**Aim:**
Put every line of the listing below into a numbered list, skipping any blank lines.

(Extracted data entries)
= = =

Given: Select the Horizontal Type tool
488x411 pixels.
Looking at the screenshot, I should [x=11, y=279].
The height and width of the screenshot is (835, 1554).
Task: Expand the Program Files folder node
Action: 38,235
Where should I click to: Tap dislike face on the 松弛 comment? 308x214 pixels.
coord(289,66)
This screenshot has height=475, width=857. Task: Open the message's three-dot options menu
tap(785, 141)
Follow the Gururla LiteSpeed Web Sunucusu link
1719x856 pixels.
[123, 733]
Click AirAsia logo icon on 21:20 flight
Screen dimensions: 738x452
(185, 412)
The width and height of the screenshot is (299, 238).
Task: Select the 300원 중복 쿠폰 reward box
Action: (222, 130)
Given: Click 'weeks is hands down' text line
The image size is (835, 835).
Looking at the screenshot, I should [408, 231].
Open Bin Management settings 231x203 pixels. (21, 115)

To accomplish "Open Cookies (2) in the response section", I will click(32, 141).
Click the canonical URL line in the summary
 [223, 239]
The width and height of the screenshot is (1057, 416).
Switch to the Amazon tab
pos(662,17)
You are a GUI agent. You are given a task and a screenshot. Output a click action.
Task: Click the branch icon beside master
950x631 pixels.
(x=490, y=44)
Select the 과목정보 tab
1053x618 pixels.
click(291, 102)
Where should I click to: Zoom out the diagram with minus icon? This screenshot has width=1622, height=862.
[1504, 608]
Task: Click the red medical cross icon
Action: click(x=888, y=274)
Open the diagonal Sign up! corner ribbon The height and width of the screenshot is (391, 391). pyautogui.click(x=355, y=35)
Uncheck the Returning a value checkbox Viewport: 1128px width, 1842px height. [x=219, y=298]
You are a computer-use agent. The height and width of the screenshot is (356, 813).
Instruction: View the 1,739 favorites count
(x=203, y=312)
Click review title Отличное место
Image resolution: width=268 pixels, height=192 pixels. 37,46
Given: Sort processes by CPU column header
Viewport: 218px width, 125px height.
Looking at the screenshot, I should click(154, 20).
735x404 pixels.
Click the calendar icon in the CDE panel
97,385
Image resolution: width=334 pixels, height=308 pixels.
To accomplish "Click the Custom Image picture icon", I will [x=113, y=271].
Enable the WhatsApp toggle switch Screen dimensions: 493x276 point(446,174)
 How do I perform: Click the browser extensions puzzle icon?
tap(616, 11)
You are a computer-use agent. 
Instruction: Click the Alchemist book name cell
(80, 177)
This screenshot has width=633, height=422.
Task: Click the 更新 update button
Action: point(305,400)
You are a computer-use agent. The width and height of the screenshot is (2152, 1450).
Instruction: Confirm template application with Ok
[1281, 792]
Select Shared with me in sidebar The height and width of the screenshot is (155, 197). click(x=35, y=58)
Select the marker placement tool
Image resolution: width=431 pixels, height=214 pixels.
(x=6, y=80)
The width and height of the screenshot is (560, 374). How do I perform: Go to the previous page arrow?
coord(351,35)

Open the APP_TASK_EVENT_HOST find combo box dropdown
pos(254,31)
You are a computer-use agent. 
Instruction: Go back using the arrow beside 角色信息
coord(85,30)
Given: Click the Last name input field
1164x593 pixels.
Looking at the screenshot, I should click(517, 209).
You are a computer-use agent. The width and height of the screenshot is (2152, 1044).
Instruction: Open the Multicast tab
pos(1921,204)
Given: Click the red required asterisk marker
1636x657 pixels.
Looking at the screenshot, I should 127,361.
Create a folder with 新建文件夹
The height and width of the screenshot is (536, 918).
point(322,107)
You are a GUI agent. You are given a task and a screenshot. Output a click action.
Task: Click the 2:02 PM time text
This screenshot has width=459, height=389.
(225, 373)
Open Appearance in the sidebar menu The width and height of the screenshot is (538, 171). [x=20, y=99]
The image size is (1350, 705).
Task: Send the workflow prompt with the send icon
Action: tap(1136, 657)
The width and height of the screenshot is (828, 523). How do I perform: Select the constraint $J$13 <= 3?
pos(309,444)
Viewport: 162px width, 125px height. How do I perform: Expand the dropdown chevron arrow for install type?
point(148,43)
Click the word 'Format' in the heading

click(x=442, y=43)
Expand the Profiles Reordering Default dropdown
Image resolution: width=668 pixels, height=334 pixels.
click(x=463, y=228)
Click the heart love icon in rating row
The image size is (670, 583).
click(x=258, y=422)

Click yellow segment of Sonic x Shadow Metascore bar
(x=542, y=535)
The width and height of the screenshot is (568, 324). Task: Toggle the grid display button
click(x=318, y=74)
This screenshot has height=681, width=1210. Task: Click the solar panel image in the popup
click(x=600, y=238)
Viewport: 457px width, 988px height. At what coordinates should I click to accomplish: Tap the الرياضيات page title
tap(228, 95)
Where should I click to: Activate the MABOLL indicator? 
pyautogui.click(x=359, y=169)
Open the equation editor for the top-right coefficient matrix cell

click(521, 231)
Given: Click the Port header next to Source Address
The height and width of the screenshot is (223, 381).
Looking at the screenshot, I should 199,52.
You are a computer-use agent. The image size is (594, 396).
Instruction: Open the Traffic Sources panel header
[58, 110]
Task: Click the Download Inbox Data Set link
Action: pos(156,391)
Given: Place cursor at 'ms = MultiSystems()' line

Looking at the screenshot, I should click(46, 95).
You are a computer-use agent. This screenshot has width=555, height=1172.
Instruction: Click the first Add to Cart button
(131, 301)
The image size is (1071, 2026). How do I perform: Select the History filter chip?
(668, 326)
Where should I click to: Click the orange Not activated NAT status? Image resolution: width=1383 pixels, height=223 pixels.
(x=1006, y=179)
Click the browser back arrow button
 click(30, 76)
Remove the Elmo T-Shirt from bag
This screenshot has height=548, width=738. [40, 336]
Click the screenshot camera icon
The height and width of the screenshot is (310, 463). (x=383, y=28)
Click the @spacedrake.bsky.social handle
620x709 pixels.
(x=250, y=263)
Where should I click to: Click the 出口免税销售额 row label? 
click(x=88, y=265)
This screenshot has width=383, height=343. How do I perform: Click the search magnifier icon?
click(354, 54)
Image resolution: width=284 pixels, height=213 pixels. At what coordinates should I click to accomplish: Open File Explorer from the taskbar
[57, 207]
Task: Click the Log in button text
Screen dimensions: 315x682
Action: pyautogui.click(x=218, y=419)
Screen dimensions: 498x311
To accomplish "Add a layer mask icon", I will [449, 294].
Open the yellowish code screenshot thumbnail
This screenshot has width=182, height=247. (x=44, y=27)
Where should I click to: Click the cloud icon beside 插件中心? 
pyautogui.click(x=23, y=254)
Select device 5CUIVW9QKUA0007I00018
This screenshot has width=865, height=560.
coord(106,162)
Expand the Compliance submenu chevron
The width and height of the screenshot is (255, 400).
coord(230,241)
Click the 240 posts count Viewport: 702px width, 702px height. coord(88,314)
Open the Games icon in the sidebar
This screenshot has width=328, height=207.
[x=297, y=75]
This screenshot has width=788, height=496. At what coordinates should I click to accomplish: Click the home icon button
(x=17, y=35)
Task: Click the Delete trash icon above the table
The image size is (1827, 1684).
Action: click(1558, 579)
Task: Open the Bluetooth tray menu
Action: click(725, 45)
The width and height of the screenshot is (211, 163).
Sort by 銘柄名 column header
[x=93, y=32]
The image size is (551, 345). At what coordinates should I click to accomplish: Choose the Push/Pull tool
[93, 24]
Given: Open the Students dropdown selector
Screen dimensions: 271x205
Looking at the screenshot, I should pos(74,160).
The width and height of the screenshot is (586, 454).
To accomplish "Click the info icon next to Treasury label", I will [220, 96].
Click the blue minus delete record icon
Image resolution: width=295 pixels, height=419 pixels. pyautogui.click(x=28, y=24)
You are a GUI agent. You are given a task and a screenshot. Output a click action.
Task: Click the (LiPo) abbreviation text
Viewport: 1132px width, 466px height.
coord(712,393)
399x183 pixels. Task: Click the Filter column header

= = =

**Output of the task:**
1. Given: Select the Horizontal Type tool
2. 488x411 pixels.
3. Looking at the screenshot, I should [x=11, y=279].
4. The height and width of the screenshot is (835, 1554).
5. Task: Expand the Program Files folder node
6. Action: 38,235
7. Where should I click to: Tap dislike face on the 松弛 comment? 308x214 pixels.
8. coord(289,66)
9. This screenshot has height=475, width=857. Task: Open the message's three-dot options menu
10. tap(785, 141)
11. Follow the Gururla LiteSpeed Web Sunucusu link
12. 1719x856 pixels.
13. [123, 733]
14. Click AirAsia logo icon on 21:20 flight
15. Screen dimensions: 738x452
16. (185, 412)
17. The width and height of the screenshot is (299, 238).
18. Task: Select the 300원 중복 쿠폰 reward box
19. Action: (222, 130)
20. Given: Click 'weeks is hands down' text line
21. The image size is (835, 835).
22. Looking at the screenshot, I should [408, 231].
23. Open Bin Management settings 231x203 pixels. (21, 115)
24. To accomplish "Open Cookies (2) in the response section", I will click(32, 141).
25. Click the canonical URL line in the summary
26.  [223, 239]
27. The width and height of the screenshot is (1057, 416).
28. Switch to the Amazon tab
29. pos(662,17)
30. You are a GUI agent. You are given a task and a screenshot. Output a click action.
31. Task: Click the branch icon beside master
32. 950x631 pixels.
33. (x=490, y=44)
34. Select the 과목정보 tab
35. 1053x618 pixels.
36. click(291, 102)
37. Where should I click to: Zoom out the diagram with minus icon? This screenshot has width=1622, height=862.
38. [1504, 608]
39. Task: Click the red medical cross icon
40. Action: click(x=888, y=274)
41. Open the diagonal Sign up! corner ribbon The height and width of the screenshot is (391, 391). pyautogui.click(x=355, y=35)
42. Uncheck the Returning a value checkbox Viewport: 1128px width, 1842px height. [x=219, y=298]
43. You are a computer-use agent. The height and width of the screenshot is (356, 813).
44. Instruction: View the 1,739 favorites count
45. (x=203, y=312)
46. Click review title Отличное место
47. Image resolution: width=268 pixels, height=192 pixels. 37,46
48. Given: Sort processes by CPU column header
49. Viewport: 218px width, 125px height.
50. Looking at the screenshot, I should click(154, 20).
51. 735x404 pixels.
52. Click the calendar icon in the CDE panel
53. 97,385
54. Image resolution: width=334 pixels, height=308 pixels.
55. To accomplish "Click the Custom Image picture icon", I will [x=113, y=271].
56. Enable the WhatsApp toggle switch Screen dimensions: 493x276 point(446,174)
57.  How do I perform: Click the browser extensions puzzle icon?
58. tap(616, 11)
59. You are a computer-use agent. 
60. Instruction: Click the Alchemist book name cell
61. (80, 177)
62. This screenshot has width=633, height=422.
63. Task: Click the 更新 update button
64. Action: point(305,400)
65. You are a computer-use agent. The width and height of the screenshot is (2152, 1450).
66. Instruction: Confirm template application with Ok
67. [1281, 792]
68. Select Shared with me in sidebar The height and width of the screenshot is (155, 197). click(x=35, y=58)
69. Select the marker placement tool
70. Image resolution: width=431 pixels, height=214 pixels.
71. (x=6, y=80)
72. The width and height of the screenshot is (560, 374). How do I perform: Go to the previous page arrow?
73. coord(351,35)
74. Open the APP_TASK_EVENT_HOST find combo box dropdown
75. pos(254,31)
76. You are a computer-use agent. 
77. Instruction: Go back using the arrow beside 角色信息
78. coord(85,30)
79. Given: Click the Last name input field
80. 1164x593 pixels.
81. Looking at the screenshot, I should click(517, 209).
82. You are a computer-use agent. The width and height of the screenshot is (2152, 1044).
83. Instruction: Open the Multicast tab
84. pos(1921,204)
85. Given: Click the red required asterisk marker
86. 1636x657 pixels.
87. Looking at the screenshot, I should 127,361.
88. Create a folder with 新建文件夹
89. The height and width of the screenshot is (536, 918).
90. point(322,107)
91. You are a GUI agent. You are given a task and a screenshot. Output a click action.
92. Task: Click the 2:02 PM time text
93. This screenshot has width=459, height=389.
94. (225, 373)
95. Open Appearance in the sidebar menu The width and height of the screenshot is (538, 171). [x=20, y=99]
96. The image size is (1350, 705).
97. Task: Send the workflow prompt with the send icon
98. Action: tap(1136, 657)
99. The width and height of the screenshot is (828, 523). How do I perform: Select the constraint $J$13 <= 3?
100. pos(309,444)
101. Viewport: 162px width, 125px height. How do I perform: Expand the dropdown chevron arrow for install type?
102. point(148,43)
103. Click the word 'Format' in the heading
104. click(x=442, y=43)
105. Expand the Profiles Reordering Default dropdown
106. Image resolution: width=668 pixels, height=334 pixels.
107. click(x=463, y=228)
108. Click the heart love icon in rating row
109. The image size is (670, 583).
110. click(x=258, y=422)
111. Click yellow segment of Sonic x Shadow Metascore bar
112. (x=542, y=535)
113. The width and height of the screenshot is (568, 324). Task: Toggle the grid display button
114. click(x=318, y=74)
115. This screenshot has height=681, width=1210. Task: Click the solar panel image in the popup
116. click(x=600, y=238)
117. Viewport: 457px width, 988px height. At what coordinates should I click to accomplish: Tap the الرياضيات page title
118. tap(228, 95)
119. Where should I click to: Activate the MABOLL indicator? 
120. pyautogui.click(x=359, y=169)
121. Open the equation editor for the top-right coefficient matrix cell
122. click(521, 231)
123. Given: Click the Port header next to Source Address
124. The height and width of the screenshot is (223, 381).
125. Looking at the screenshot, I should 199,52.
126. You are a computer-use agent. The image size is (594, 396).
127. Instruction: Open the Traffic Sources panel header
128. [58, 110]
129. Task: Click the Download Inbox Data Set link
130. Action: pos(156,391)
131. Given: Place cursor at 'ms = MultiSystems()' line
132. Looking at the screenshot, I should click(46, 95).
133. You are a computer-use agent. This screenshot has width=555, height=1172.
134. Instruction: Click the first Add to Cart button
135. (131, 301)
136. The image size is (1071, 2026). How do I perform: Select the History filter chip?
137. (668, 326)
138. Where should I click to: Click the orange Not activated NAT status? Image resolution: width=1383 pixels, height=223 pixels.
139. (x=1006, y=179)
140. Click the browser back arrow button
141.  click(30, 76)
142. Remove the Elmo T-Shirt from bag
143. This screenshot has height=548, width=738. [40, 336]
144. Click the screenshot camera icon
145. The height and width of the screenshot is (310, 463). (x=383, y=28)
146. Click the @spacedrake.bsky.social handle
147. 620x709 pixels.
148. (x=250, y=263)
149. Where should I click to: Click the 出口免税销售额 row label? 
150. click(x=88, y=265)
151. This screenshot has width=383, height=343. How do I perform: Click the search magnifier icon?
152. click(354, 54)
153. Image resolution: width=284 pixels, height=213 pixels. At what coordinates should I click to accomplish: Open File Explorer from the taskbar
154. [57, 207]
155. Task: Click the Log in button text
156. Screen dimensions: 315x682
157. Action: pyautogui.click(x=218, y=419)
158. Screen dimensions: 498x311
159. To accomplish "Add a layer mask icon", I will [449, 294].
160. Open the yellowish code screenshot thumbnail
161. This screenshot has width=182, height=247. (x=44, y=27)
162. Where should I click to: Click the cloud icon beside 插件中心? 
163. pyautogui.click(x=23, y=254)
164. Select device 5CUIVW9QKUA0007I00018
165. This screenshot has width=865, height=560.
166. coord(106,162)
167. Expand the Compliance submenu chevron
168. The width and height of the screenshot is (255, 400).
169. coord(230,241)
170. Click the 240 posts count Viewport: 702px width, 702px height. coord(88,314)
171. Open the Games icon in the sidebar
172. This screenshot has width=328, height=207.
173. [x=297, y=75]
174. This screenshot has width=788, height=496. At what coordinates should I click to accomplish: Click the home icon button
175. (x=17, y=35)
176. Task: Click the Delete trash icon above the table
177. The image size is (1827, 1684).
178. Action: click(1558, 579)
179. Task: Open the Bluetooth tray menu
180. Action: click(725, 45)
181. The width and height of the screenshot is (211, 163).
182. Sort by 銘柄名 column header
183. [x=93, y=32]
184. The image size is (551, 345). At what coordinates should I click to accomplish: Choose the Push/Pull tool
185. [93, 24]
186. Given: Open the Students dropdown selector
187. Screen dimensions: 271x205
188. Looking at the screenshot, I should pos(74,160).
189. The width and height of the screenshot is (586, 454).
190. To accomplish "Click the info icon next to Treasury label", I will [220, 96].
191. Click the blue minus delete record icon
192. Image resolution: width=295 pixels, height=419 pixels. pyautogui.click(x=28, y=24)
193. You are a GUI agent. You are given a task and a screenshot. Output a click action.
194. Task: Click the (LiPo) abbreviation text
195. Viewport: 1132px width, 466px height.
196. coord(712,393)
197. 399x183 pixels. Task: Click the Filter column header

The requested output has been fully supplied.